_EXERCISE PROMPT_
Copy each of the records below line for line, without changing a single character.

=-=-=-=-=

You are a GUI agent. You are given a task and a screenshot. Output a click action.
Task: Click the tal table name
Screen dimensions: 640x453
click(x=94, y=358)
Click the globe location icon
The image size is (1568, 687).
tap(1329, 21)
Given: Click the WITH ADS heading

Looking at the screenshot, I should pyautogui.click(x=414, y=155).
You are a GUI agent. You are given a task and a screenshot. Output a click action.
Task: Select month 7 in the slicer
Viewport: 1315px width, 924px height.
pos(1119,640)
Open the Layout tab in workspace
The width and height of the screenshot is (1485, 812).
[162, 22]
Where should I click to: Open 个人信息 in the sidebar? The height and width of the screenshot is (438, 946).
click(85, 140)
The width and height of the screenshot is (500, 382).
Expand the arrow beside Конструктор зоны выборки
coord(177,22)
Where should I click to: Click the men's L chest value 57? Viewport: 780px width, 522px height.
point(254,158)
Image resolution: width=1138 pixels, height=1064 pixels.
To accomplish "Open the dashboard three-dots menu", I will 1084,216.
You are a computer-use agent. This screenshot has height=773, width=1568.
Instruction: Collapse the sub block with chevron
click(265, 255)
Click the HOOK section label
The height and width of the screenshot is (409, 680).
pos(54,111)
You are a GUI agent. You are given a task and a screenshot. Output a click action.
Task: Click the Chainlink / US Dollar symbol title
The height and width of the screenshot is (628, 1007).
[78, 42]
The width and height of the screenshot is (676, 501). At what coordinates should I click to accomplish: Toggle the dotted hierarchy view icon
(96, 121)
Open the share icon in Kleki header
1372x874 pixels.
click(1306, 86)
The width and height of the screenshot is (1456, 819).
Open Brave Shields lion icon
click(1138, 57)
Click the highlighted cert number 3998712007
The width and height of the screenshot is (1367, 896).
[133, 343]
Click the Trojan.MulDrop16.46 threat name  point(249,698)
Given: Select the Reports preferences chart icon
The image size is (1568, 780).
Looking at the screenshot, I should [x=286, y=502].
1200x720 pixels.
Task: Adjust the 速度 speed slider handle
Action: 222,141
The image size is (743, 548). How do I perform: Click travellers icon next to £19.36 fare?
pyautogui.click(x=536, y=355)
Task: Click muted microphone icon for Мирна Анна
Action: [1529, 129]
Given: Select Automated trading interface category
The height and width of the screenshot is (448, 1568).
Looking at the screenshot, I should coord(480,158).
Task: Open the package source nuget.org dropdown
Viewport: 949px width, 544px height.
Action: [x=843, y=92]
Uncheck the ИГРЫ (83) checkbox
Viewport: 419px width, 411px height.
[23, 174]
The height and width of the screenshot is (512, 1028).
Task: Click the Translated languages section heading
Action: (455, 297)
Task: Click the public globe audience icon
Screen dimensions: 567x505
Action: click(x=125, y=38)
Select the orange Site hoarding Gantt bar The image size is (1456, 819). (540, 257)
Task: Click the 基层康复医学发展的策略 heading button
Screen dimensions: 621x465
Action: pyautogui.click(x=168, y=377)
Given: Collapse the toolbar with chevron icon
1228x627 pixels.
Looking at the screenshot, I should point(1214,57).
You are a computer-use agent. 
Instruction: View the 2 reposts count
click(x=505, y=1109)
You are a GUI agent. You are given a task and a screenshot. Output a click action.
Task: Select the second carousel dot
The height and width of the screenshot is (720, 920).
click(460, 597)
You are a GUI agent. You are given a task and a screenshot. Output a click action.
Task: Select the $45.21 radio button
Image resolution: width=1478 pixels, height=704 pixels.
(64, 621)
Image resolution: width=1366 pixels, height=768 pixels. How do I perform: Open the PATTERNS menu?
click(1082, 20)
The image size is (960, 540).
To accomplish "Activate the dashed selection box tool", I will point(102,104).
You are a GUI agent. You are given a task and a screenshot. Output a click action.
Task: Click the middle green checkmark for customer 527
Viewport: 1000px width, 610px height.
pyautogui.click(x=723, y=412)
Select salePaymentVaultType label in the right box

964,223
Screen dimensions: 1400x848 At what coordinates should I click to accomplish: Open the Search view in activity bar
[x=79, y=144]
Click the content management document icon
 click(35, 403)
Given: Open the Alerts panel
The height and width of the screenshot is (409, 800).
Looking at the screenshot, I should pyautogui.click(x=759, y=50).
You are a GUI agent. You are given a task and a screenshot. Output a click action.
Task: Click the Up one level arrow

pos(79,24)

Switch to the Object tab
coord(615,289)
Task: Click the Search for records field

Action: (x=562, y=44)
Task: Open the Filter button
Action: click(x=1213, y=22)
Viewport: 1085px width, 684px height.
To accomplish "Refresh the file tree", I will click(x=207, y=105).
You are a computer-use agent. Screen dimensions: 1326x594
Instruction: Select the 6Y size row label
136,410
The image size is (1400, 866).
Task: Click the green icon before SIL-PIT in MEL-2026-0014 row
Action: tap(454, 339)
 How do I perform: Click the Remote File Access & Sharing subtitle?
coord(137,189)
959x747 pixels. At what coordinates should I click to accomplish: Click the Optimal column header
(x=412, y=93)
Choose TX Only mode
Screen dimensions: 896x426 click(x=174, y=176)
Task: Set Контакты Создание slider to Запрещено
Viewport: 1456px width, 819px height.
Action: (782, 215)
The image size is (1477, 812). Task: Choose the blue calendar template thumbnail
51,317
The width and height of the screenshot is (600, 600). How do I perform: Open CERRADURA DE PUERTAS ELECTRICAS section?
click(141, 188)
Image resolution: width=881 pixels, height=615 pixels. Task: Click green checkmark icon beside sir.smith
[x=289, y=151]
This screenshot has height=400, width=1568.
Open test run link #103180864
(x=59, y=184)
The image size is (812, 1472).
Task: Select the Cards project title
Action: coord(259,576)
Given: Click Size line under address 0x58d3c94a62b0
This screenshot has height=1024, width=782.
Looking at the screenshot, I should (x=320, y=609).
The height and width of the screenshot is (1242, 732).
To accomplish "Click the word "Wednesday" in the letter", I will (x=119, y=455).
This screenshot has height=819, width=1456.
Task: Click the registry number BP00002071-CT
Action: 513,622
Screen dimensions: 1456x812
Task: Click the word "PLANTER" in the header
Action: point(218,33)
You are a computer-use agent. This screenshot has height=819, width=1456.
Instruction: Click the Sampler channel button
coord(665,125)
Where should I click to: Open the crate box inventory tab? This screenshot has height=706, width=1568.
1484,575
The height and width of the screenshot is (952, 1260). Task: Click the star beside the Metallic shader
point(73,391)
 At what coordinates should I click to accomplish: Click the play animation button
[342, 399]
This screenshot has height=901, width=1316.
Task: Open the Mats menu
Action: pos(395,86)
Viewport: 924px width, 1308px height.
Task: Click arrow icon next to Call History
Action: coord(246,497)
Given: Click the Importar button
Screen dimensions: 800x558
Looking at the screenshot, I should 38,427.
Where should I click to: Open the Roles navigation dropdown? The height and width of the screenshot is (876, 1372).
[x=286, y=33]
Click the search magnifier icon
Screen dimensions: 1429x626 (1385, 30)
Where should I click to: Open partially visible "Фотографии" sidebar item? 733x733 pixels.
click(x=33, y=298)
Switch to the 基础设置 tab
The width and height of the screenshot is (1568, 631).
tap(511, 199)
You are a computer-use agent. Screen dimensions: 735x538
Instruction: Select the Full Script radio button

=-=-=-=-=

_TASK SOLUTION_
You are a GUI agent. You are given a task and a screenshot. Output a click action.
Task: Click the tal table name
Screen dimensions: 640x453
click(x=94, y=358)
Click the globe location icon
The image size is (1568, 687).
tap(1329, 21)
Given: Click the WITH ADS heading

Looking at the screenshot, I should pyautogui.click(x=414, y=155).
You are a GUI agent. You are given a task and a screenshot. Output a click action.
Task: Select month 7 in the slicer
Viewport: 1315px width, 924px height.
pos(1119,640)
Open the Layout tab in workspace
The width and height of the screenshot is (1485, 812).
[162, 22]
Where should I click to: Open 个人信息 in the sidebar? The height and width of the screenshot is (438, 946).
click(85, 140)
The width and height of the screenshot is (500, 382).
Expand the arrow beside Конструктор зоны выборки
coord(177,22)
Where should I click to: Click the men's L chest value 57? Viewport: 780px width, 522px height.
point(254,158)
Image resolution: width=1138 pixels, height=1064 pixels.
To accomplish "Open the dashboard three-dots menu", I will 1084,216.
You are a computer-use agent. This screenshot has height=773, width=1568.
Instruction: Collapse the sub block with chevron
click(265, 255)
Click the HOOK section label
The height and width of the screenshot is (409, 680).
pos(54,111)
You are a GUI agent. You are given a task and a screenshot. Output a click action.
Task: Click the Chainlink / US Dollar symbol title
The height and width of the screenshot is (628, 1007).
[78, 42]
The width and height of the screenshot is (676, 501). At what coordinates should I click to accomplish: Toggle the dotted hierarchy view icon
(96, 121)
Open the share icon in Kleki header
1372x874 pixels.
click(1306, 86)
The width and height of the screenshot is (1456, 819).
Open Brave Shields lion icon
click(1138, 57)
Click the highlighted cert number 3998712007
The width and height of the screenshot is (1367, 896).
[133, 343]
Click the Trojan.MulDrop16.46 threat name  point(249,698)
Given: Select the Reports preferences chart icon
The image size is (1568, 780).
Looking at the screenshot, I should [x=286, y=502].
1200x720 pixels.
Task: Adjust the 速度 speed slider handle
Action: 222,141
The image size is (743, 548). How do I perform: Click travellers icon next to £19.36 fare?
pyautogui.click(x=536, y=355)
Task: Click muted microphone icon for Мирна Анна
Action: [1529, 129]
Given: Select Automated trading interface category
The height and width of the screenshot is (448, 1568).
Looking at the screenshot, I should coord(480,158).
Task: Open the package source nuget.org dropdown
Viewport: 949px width, 544px height.
Action: [x=843, y=92]
Uncheck the ИГРЫ (83) checkbox
Viewport: 419px width, 411px height.
[23, 174]
The height and width of the screenshot is (512, 1028).
Task: Click the Translated languages section heading
Action: (455, 297)
Task: Click the public globe audience icon
Screen dimensions: 567x505
Action: click(x=125, y=38)
Select the orange Site hoarding Gantt bar The image size is (1456, 819). (540, 257)
Task: Click the 基层康复医学发展的策略 heading button
Screen dimensions: 621x465
Action: pyautogui.click(x=168, y=377)
Given: Collapse the toolbar with chevron icon
1228x627 pixels.
Looking at the screenshot, I should point(1214,57).
You are a computer-use agent. 
Instruction: View the 2 reposts count
click(x=505, y=1109)
You are a GUI agent. You are given a task and a screenshot. Output a click action.
Task: Select the second carousel dot
The height and width of the screenshot is (720, 920).
click(460, 597)
You are a GUI agent. You are given a task and a screenshot. Output a click action.
Task: Select the $45.21 radio button
Image resolution: width=1478 pixels, height=704 pixels.
(64, 621)
Image resolution: width=1366 pixels, height=768 pixels. How do I perform: Open the PATTERNS menu?
click(1082, 20)
The image size is (960, 540).
To accomplish "Activate the dashed selection box tool", I will point(102,104).
You are a GUI agent. You are given a task and a screenshot. Output a click action.
Task: Click the middle green checkmark for customer 527
Viewport: 1000px width, 610px height.
pyautogui.click(x=723, y=412)
Select salePaymentVaultType label in the right box

964,223
Screen dimensions: 1400x848 At what coordinates should I click to accomplish: Open the Search view in activity bar
[x=79, y=144]
Click the content management document icon
 click(35, 403)
Given: Open the Alerts panel
The height and width of the screenshot is (409, 800).
Looking at the screenshot, I should pyautogui.click(x=759, y=50).
You are a GUI agent. You are given a task and a screenshot. Output a click action.
Task: Click the Up one level arrow

pos(79,24)

Switch to the Object tab
coord(615,289)
Task: Click the Search for records field

Action: (x=562, y=44)
Task: Open the Filter button
Action: click(x=1213, y=22)
Viewport: 1085px width, 684px height.
To accomplish "Refresh the file tree", I will click(x=207, y=105).
You are a computer-use agent. Screen dimensions: 1326x594
Instruction: Select the 6Y size row label
136,410
The image size is (1400, 866).
Task: Click the green icon before SIL-PIT in MEL-2026-0014 row
Action: tap(454, 339)
 How do I perform: Click the Remote File Access & Sharing subtitle?
coord(137,189)
959x747 pixels. At what coordinates should I click to accomplish: Click the Optimal column header
(x=412, y=93)
Choose TX Only mode
Screen dimensions: 896x426 click(x=174, y=176)
Task: Set Контакты Создание slider to Запрещено
Viewport: 1456px width, 819px height.
Action: (782, 215)
The image size is (1477, 812). Task: Choose the blue calendar template thumbnail
51,317
The width and height of the screenshot is (600, 600). How do I perform: Open CERRADURA DE PUERTAS ELECTRICAS section?
click(141, 188)
Image resolution: width=881 pixels, height=615 pixels. Task: Click green checkmark icon beside sir.smith
[x=289, y=151]
This screenshot has height=400, width=1568.
Open test run link #103180864
(x=59, y=184)
The image size is (812, 1472).
Task: Select the Cards project title
Action: coord(259,576)
Given: Click Size line under address 0x58d3c94a62b0
This screenshot has height=1024, width=782.
Looking at the screenshot, I should (x=320, y=609).
The height and width of the screenshot is (1242, 732).
To accomplish "Click the word "Wednesday" in the letter", I will (x=119, y=455).
This screenshot has height=819, width=1456.
Task: Click the registry number BP00002071-CT
Action: 513,622
Screen dimensions: 1456x812
Task: Click the word "PLANTER" in the header
Action: point(218,33)
You are a computer-use agent. This screenshot has height=819, width=1456.
Instruction: Click the Sampler channel button
coord(665,125)
Where should I click to: Open the crate box inventory tab? This screenshot has height=706, width=1568.
1484,575
The height and width of the screenshot is (952, 1260). Task: Click the star beside the Metallic shader
point(73,391)
 At what coordinates should I click to accomplish: Click the play animation button
[342, 399]
This screenshot has height=901, width=1316.
Task: Open the Mats menu
Action: pos(395,86)
Viewport: 924px width, 1308px height.
Task: Click arrow icon next to Call History
Action: coord(246,497)
Given: Click the Importar button
Screen dimensions: 800x558
Looking at the screenshot, I should 38,427.
Where should I click to: Open the Roles navigation dropdown? The height and width of the screenshot is (876, 1372).
[x=286, y=33]
Click the search magnifier icon
Screen dimensions: 1429x626 (1385, 30)
Where should I click to: Open partially visible "Фотографии" sidebar item? 733x733 pixels.
click(x=33, y=298)
Switch to the 基础设置 tab
The width and height of the screenshot is (1568, 631).
tap(511, 199)
You are a computer-use agent. Screen dimensions: 735x538
Instruction: Select the Full Script radio button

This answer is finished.